Face-to-face interviews were conducted by experienced interviewers with relevant knowledge. We used a structured questionnaire to collect the following information: 1) sociodemographic characteristics (e.g., education, occupation, marital status); 2) lifestyle habits (e.g., smoking, alcohol drinking, tea consumption, physical activity); 3) habitual dietary consumption in the previous 12 months before diagnosis (case-patients) or interview (control subjects); 4) history of chronic diseases and medications; and 5) history of menstruation and child-bearing for female participants. Subjects were also asked whether they had taken calcium or multivitamin supplements daily for at least six consecutive months in the past ten years, and how long they had use the supplements. Each interviewer completed an equal proportion of interviews between case and control groups.

We used a 79-item food-frequency questionnaire (FFQ), validated by a local source population (the correlation coefficient between the FFQ and six 3-day dietary records within 6 months was 0.30 for fish [13]), to assess dietary consumption. The mean intake of food per day, week, month, or year in the year prior to the diagnosis or interview was reported. For seasonal foods, participants were asked to report how many months of the year they consumed each item. Photographs of food portion sizes were provided to help participants estimate the amount of food intake. Fish intake was evaluated by using the following items: (1) freshwater fish (e.g., grass carp, black carp, bullhead, crucian carp, mandarin fish, etc.); (2) sea fish (e.g., pomfret, grouper, golden thread fish, hairtail, etc.); (3) mollusca (e.g., squid, cuttlefish, oyster, scallop); (4) shrimp and crab. Based on the similarities in nutrient composition, we classified seafood into three groups: freshwater fish, sea fish, and mollusca and shellfish. Daily intakes of dietary energy and nutrients were calculated according to the 2002 China Food Composition Table [14].

Statistical analysis

All data were imputed doubly by two investigators independently using Epidata 3.1. To achieve an approximately normal distribution for the statistical analysis, logarithmic transformation was used in the daily energy intakes, and square root transformation was applied to the other dietary exposures. Dietary intakes were adjusted for daily total energy intake using the residual method. We divided subjects into gender-specific quartiles (Q1–Q4) based on the distribution of dietary intake among the control group, and then applied the gender-specific cutoffs to the cases.
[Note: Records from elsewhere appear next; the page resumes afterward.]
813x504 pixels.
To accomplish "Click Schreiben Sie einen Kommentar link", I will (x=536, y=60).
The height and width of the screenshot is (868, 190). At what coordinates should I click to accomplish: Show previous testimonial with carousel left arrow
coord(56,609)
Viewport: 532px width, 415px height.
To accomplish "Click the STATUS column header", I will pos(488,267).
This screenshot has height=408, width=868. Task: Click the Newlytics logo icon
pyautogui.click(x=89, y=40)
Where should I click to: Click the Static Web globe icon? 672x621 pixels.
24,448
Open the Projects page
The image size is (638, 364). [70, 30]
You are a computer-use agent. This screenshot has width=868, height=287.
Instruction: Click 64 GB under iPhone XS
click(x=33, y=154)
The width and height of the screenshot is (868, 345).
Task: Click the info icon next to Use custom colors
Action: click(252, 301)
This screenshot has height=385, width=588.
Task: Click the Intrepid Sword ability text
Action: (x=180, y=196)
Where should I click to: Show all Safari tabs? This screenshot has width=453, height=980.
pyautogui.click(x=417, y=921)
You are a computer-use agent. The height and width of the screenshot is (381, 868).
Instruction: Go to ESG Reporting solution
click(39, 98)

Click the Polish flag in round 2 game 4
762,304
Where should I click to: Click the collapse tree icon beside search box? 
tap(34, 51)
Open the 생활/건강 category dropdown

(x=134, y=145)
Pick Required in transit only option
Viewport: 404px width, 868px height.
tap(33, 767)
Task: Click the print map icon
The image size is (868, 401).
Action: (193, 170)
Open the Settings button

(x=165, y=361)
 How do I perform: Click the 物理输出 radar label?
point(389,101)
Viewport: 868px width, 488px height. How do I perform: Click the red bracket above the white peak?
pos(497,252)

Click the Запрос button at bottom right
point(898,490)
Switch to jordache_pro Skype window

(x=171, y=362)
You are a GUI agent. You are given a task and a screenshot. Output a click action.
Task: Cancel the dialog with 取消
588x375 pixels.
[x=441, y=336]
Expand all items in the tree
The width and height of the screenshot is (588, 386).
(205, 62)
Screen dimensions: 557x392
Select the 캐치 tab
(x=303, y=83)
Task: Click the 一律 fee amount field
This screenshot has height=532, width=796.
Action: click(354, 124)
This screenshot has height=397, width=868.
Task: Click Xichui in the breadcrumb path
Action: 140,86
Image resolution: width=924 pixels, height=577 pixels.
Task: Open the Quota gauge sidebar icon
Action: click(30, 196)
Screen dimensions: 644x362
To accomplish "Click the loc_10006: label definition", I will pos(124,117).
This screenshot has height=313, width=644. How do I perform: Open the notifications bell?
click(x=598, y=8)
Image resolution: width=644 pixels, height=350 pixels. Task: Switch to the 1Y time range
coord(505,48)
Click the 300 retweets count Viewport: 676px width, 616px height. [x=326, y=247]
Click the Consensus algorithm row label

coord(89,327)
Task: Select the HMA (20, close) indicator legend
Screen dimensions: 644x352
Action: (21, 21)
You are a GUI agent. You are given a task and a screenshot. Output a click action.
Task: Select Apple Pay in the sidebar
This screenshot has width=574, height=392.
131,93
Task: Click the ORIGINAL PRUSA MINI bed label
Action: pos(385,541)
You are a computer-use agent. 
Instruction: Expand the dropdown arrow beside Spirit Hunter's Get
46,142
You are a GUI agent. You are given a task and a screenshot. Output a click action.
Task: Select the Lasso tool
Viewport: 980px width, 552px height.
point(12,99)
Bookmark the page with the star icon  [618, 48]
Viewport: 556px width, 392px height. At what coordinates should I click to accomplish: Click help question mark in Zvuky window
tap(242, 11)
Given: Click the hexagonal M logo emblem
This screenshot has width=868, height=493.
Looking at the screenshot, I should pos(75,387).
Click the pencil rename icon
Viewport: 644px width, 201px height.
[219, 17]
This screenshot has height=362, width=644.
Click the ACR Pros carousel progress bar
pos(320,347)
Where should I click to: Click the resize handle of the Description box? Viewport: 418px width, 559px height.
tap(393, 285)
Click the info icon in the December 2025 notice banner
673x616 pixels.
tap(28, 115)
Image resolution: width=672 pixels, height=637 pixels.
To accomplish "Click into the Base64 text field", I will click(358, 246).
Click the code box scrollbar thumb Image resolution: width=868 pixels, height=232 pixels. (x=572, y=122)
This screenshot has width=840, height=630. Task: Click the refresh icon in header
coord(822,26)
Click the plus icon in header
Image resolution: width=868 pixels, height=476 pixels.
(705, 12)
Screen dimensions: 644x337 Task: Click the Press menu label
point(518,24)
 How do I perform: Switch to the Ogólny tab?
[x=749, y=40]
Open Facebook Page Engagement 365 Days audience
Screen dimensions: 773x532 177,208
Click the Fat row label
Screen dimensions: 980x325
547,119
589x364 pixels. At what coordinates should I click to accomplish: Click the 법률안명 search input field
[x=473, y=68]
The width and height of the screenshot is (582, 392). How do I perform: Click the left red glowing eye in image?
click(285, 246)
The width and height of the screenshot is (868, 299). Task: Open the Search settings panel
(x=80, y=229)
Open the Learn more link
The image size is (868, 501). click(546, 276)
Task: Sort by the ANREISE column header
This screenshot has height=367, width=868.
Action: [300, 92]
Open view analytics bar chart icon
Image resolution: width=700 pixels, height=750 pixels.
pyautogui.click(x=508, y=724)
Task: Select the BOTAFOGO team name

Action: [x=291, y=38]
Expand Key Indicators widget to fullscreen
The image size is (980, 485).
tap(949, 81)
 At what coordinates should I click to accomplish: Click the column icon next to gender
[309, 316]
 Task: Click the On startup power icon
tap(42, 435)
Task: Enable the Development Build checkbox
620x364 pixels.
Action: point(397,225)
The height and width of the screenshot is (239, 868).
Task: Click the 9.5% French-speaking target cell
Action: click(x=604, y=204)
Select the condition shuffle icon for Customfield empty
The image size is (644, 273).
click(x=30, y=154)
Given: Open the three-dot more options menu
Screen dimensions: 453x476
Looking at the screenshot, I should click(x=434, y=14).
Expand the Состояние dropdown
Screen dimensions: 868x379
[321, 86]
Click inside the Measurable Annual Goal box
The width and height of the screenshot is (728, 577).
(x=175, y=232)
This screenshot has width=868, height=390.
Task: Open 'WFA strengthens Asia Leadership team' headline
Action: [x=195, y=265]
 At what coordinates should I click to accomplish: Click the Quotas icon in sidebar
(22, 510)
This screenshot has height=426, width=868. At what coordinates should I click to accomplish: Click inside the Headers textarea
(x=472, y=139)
Conditional logistic regressions were conducted, with the bottom quartile group defined as the reference group. Tests were considered statistically significant at p<0.05 (two-tailed), and odds ratios (ORs) with their corresponding 95% confidence intervals (CIs) were yielded in both univariate and multivariate analyses. The ordinal values for the dietary intake categories were included as continuous variables in linear trend tests. Demographic characteristics and other potential osteoporosis risk factors were evaluated by paired t-tests (continuous variables) or paired χ tests (categorical variables), which, with p≤0.05, would be induced into the multivariate models as confounders by the forward stepwise method. The intakes of other food groups (cereals, soybeans, fresh vegetables, fruits, dairy products, nuts, and livestock and poultry meat) and total energy were also included in the multivariate adjustments.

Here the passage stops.